> _EXCERPTED DATA_
○ ○ ○ ○ ○
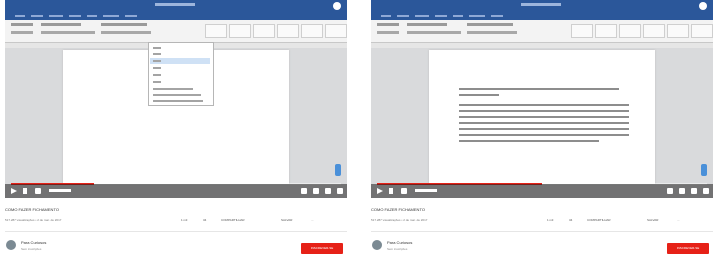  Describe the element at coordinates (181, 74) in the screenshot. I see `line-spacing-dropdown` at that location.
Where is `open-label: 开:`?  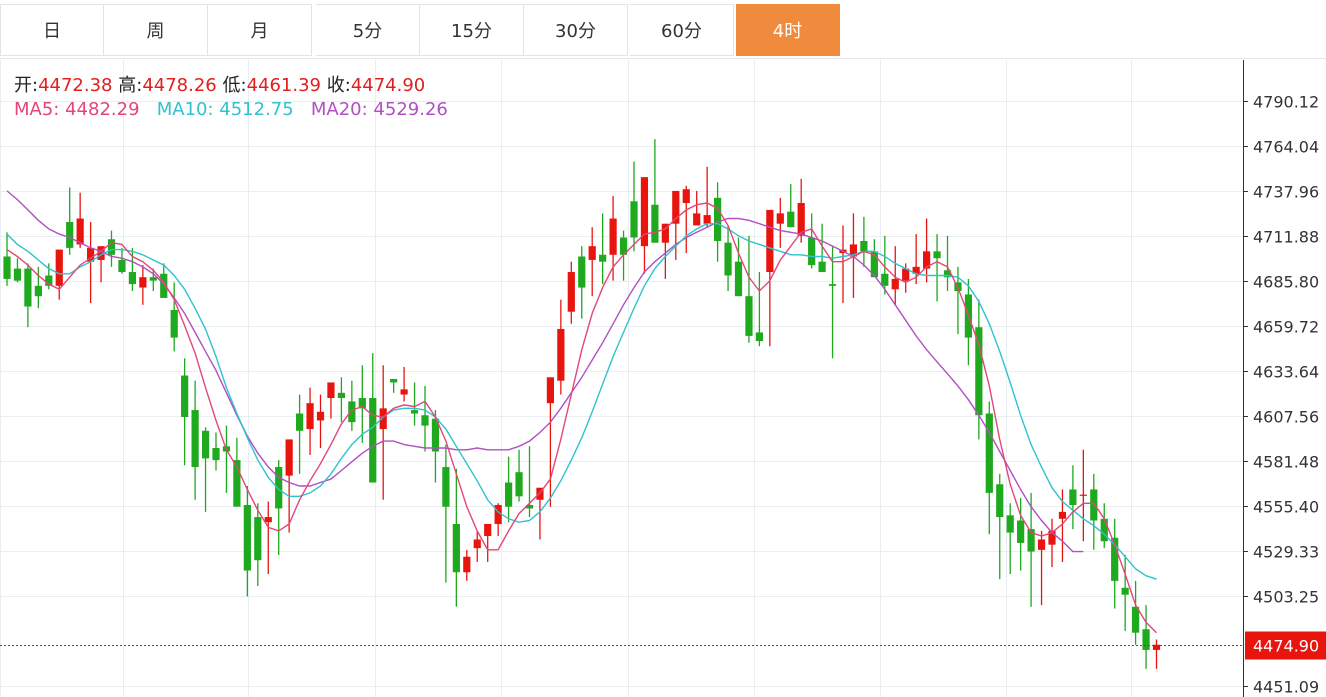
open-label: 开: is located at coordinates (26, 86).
○ ○ ○ ○ ○
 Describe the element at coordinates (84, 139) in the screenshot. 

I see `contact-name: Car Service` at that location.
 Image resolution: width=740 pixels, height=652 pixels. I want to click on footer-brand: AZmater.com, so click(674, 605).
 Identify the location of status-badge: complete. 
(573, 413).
○ ○ ○ ○ ○
> _EXERCISE_
Please recast the rows from the one containing "Describe the element at coordinates (84, 139)" through the one containing "(573, 413)." as a numbered list, dropping any blank lines.

> _EXERCISE RESULT_
1.  Describe the element at coordinates (84, 139) in the screenshot. 
2. I see `contact-name: Car Service` at that location.
3.  Image resolution: width=740 pixels, height=652 pixels. I want to click on footer-brand: AZmater.com, so click(674, 605).
4.  Identify the location of status-badge: complete. 
5. (573, 413).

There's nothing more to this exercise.